WASHINGTON, March 5, 2015 – U.S. Senator Lamar Alexander (R-Tenn.) was presented Wednesday evening with the Ashbrook Center at Ashland University’s 2015 John M. Ashbrook Award for his work in championing American history and civics education.
“In my first address as a U.S. Senator, I proposed that we create summer academies for outstanding teachers in United States history. The next year, Congress passed legislation to create the Presidential and Congressional academies to inspire better teaching and more learning of the key events, persons and ideas that shape our nation—helping our children to grow up knowing what it means to be an American,” said Alexander, chairman of the Senate education committee. “I thank the Ashbrook Center for their important work in continuing to inspire a love of American history and civics, and I’m glad to accept their award.”
In presenting Alexander with this award, Ashbrook Center Executive Director Roger L. Beckett cited Alexander’s “commitment to educating the next generation about our unique form of constitutional government.” Beckett added, “He pioneered the idea of hosting educational programs at key historical sites during his early days in the Senate. The Ashbrook Center embraced this concept then and continues these types of programs now to great success.”
In 2004, Alexander introduced the American History and Civics Education Act, which allowed for the creation of the Congressional Academies for high school students and the Presidential Academies for teachers to focus on American history and civics. The Ashbrook Center’s program allows high school juniors and teachers of American history and civics to learn first-hand through visits to historical sites in Washington, D.C., and the surrounding areas. At the Ashbrook Center, the programs focus on three critical eras in American history through study of the Declaration of Independence, the Gettysburg Address, and Dr.

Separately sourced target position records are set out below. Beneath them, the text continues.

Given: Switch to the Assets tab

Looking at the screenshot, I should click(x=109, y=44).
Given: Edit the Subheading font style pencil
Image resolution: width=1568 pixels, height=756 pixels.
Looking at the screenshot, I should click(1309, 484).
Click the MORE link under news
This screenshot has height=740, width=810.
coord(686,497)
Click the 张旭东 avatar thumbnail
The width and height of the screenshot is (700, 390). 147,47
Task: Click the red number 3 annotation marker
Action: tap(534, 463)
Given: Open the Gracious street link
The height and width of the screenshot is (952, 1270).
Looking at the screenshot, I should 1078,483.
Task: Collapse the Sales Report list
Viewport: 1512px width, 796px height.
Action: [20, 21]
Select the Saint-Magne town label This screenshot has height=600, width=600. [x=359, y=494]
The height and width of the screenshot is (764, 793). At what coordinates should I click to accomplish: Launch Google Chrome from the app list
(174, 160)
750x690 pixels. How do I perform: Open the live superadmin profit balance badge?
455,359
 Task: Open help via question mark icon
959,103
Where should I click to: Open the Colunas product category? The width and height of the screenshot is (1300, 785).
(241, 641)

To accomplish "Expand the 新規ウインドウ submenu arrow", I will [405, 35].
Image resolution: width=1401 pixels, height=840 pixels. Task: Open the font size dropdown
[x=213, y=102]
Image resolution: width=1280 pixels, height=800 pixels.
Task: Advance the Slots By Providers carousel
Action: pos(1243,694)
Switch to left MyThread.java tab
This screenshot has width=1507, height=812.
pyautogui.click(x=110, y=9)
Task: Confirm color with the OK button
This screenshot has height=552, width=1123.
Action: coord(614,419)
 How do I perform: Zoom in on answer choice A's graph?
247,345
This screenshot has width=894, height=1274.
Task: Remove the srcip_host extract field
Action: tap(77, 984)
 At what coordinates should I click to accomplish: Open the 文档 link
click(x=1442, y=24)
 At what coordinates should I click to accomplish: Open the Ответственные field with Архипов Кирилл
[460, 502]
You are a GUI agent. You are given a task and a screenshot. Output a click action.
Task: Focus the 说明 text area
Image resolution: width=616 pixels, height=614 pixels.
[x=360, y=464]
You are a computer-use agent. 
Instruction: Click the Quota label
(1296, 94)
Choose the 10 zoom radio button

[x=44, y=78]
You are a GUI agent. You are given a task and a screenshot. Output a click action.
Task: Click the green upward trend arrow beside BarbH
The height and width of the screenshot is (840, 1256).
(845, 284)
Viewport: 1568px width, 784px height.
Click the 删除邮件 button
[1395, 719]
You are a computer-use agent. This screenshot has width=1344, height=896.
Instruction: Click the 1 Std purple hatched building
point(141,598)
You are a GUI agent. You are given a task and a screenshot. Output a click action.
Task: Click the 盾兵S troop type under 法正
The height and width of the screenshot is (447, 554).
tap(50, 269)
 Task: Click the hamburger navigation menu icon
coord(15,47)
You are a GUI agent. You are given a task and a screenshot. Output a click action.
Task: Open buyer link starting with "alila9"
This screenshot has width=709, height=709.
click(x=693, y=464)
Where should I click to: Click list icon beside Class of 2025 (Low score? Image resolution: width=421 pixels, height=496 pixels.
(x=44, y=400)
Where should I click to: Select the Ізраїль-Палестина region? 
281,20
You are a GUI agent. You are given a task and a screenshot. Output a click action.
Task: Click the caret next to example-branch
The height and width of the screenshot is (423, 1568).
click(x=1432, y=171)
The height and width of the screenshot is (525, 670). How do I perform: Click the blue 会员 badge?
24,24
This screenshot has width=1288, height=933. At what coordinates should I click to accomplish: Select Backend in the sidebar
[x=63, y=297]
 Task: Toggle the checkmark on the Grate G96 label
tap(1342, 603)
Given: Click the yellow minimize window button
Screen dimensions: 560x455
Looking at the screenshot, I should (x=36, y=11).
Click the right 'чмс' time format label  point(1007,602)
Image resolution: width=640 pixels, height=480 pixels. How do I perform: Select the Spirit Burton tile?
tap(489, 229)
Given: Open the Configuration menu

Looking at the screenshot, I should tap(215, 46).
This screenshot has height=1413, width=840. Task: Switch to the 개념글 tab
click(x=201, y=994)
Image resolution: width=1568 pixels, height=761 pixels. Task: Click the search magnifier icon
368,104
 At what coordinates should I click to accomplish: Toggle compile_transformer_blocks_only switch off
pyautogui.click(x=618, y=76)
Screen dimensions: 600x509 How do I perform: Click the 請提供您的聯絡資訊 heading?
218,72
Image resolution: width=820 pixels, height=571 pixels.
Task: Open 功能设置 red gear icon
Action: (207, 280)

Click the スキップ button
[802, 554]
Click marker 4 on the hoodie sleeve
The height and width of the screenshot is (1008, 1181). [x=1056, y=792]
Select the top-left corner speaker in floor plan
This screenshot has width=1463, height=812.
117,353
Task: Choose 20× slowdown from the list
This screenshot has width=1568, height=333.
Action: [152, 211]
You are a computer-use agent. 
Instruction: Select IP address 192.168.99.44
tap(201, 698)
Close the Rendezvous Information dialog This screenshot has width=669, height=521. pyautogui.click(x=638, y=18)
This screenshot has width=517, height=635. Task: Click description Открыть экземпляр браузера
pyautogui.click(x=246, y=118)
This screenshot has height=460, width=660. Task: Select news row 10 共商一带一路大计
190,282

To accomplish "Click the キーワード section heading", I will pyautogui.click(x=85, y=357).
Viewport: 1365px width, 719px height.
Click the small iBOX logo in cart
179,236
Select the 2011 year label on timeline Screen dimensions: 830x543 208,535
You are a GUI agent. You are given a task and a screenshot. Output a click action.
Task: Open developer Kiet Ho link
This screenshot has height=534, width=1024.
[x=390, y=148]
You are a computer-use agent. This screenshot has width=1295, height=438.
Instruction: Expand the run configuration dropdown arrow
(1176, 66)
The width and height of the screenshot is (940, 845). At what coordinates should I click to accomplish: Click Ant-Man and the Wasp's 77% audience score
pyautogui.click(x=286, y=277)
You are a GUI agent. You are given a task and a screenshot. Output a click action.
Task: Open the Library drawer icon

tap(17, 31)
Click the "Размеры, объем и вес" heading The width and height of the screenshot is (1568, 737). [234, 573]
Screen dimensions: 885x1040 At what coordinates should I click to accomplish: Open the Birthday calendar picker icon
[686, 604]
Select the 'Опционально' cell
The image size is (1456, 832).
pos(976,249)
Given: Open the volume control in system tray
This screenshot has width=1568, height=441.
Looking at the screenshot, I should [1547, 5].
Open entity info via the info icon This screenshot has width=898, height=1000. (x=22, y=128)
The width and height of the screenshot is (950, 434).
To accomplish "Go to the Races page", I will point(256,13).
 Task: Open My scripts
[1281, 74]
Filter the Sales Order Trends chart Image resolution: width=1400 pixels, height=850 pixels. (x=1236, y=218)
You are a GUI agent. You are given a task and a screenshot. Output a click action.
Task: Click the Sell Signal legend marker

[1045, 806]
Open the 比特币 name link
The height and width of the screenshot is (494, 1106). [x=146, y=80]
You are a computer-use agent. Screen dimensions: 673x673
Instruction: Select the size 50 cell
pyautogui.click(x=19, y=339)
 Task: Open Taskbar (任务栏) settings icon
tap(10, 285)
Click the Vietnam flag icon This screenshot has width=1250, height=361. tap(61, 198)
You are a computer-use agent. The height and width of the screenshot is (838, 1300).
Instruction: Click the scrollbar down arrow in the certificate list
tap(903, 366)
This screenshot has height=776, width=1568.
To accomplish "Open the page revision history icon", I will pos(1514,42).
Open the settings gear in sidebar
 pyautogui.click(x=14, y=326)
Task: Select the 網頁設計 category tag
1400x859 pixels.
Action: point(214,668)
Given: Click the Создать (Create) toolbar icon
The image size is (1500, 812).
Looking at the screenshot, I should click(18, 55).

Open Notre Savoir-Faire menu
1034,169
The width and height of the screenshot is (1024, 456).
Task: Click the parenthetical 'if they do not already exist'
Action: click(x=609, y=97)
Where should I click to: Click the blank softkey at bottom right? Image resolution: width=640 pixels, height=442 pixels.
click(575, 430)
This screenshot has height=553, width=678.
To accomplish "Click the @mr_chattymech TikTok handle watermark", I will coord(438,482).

Martin Luther King, Jr.’s “I Have a Dream” speech.
According to the Ashbrook Center, the award is presented annually to “honor individuals in politics and related fields who exemplify the ideals” of the late Ohio Congressman John M. Ashbrook, who served in the House of Representatives from 1962 until his death in 1982. These ideals, the award says, “include integrity of thought and conduct; the knowledge of what is right and a determination to do right.”